I look upon these mothers in Israel, who have been endowed with the gift of the Holy Ghost, who have been born again, … the daughters of Israel have been born of the water and of the Spirit, and they have been endowed with the gift of the Holy Ghost, by the laying on of hands of those who had authority to convey that power and that gift to the daughters of Zion, as well as to the sons of Zion. I believe that every mother has the right to … know what to do in her family and in her sphere, over her children, in their guidance and direction; and that mother and every mother possessing that spirit has the gift of revelation, the gift of inspiration and the gift of knowledge, which is the spirit of prophecy, the spirit of discernment, a gift of God to them, to govern their households and lead their children in the path of righteousness and truth.17

I feel in my heart to bless you, mothers and sisters, with all my heart and with all the power and right that I possess in the priesthood which is after the order of the Son of God. … I have the right and the authority in the priesthood to bless Israel, and to bless those who are faithful, especially; and I feel in my heart to say I bless you.18

Suggestions for Study

  • What impresses you about President Smith’s description of his mother? What qualities of righteousness do you see exemplified by mothers you know?

  • Why does motherhood lie “at the foundation of happiness in the home, and of prosperity in the nation”? What are the “sacred obligations” of men and women “with respect to motherhood”?

  • How does our understanding of eternal families influence our actions and attitudes toward mothers and motherhood?

  • How can a mother influence the minds and hearts of her children for righteousness? How have you been blessed by the influence of a mother in Zion?

  • What challenges do parents face today in bringing up children “in the love of truth, in obedience to [God’s] commands”? How can parents deal with these challenges?

  • What spiritual blessings does President Smith say are the right of mothers who have received the gift of the Holy Ghost? How can mothers use these gifts to help their children walk in the paths of righteousness?
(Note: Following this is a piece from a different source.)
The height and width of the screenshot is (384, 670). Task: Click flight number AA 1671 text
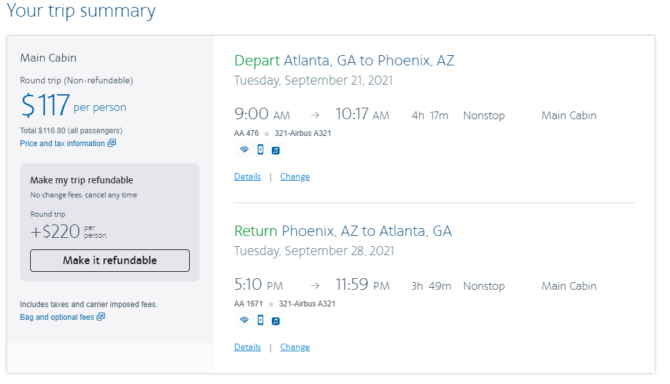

  • How can the love and teachings of a mother become “a defense, a barrier between [us] and temptation”?

Notes

  1. Deseret News: Semi-Weekly, 5 Jan. 1892, 3; paragraphing added.
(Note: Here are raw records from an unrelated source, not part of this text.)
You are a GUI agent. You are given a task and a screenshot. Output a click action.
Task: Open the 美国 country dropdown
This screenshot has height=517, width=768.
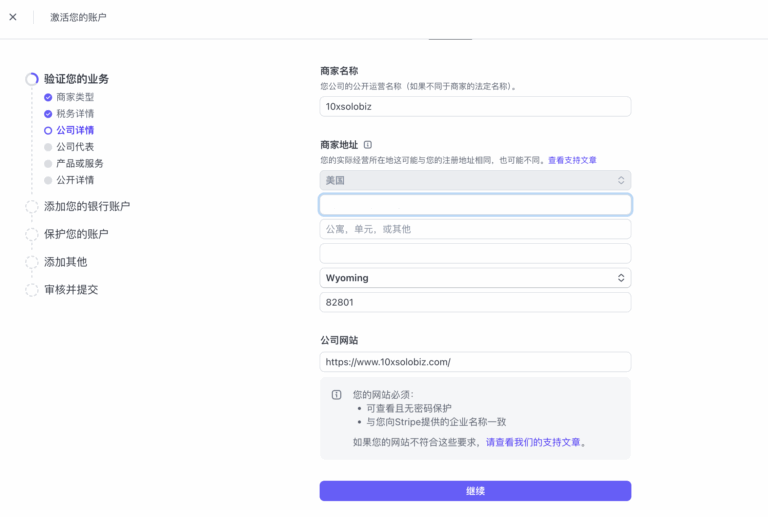click(475, 180)
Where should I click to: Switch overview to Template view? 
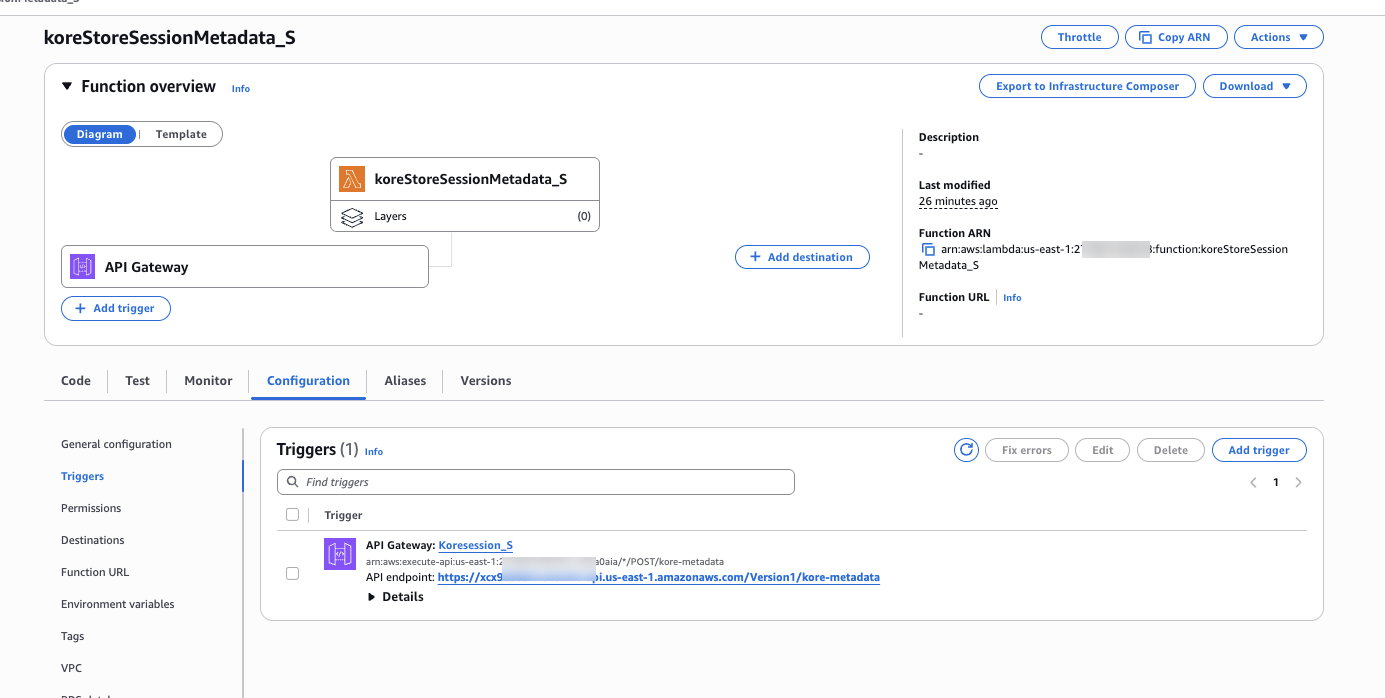tap(181, 133)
  2. Life of Joseph F. Smith, comp. Joseph Fielding Smith (1938), 452.

  3. Deseret News: Semi-Weekly, 5 Jan. 1892, 3.

  4. Gospel Doctrine, 5th ed. (1939), 494.

  5. Gospel Doctrine, 288.

  6. “General Conference of the Relief Society,” Relief Society Magazine, June 1917, 316.
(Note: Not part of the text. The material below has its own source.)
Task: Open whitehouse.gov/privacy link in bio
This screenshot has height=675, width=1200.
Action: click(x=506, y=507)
  7. Deseret News: Semi-Weekly, 5 Jan. 1892, 3.

  8. In Conference Report, Apr. 1912, 7.

  9. Gospel Doctrine, 300–301.

  10. Gospel Doctrine, 290.

  11. “General Conference of the Relief Society,” 316–17.

  12. Gospel Doctrine, 314–15.

  13. Gospel Doctrine, 264.

  14. Gospel Doctrine, 463.

  15. Gospel Doctrine, 429.

  16. In Conference Report, Apr. 1907, 118.

  17. Address at the home of A. W. McCune, 14 Nov. 1913, Historical Department Archives, The Church of Jesus Christ of Latter-day Saints.

  18. “General Conference of the Relief Society,” 320.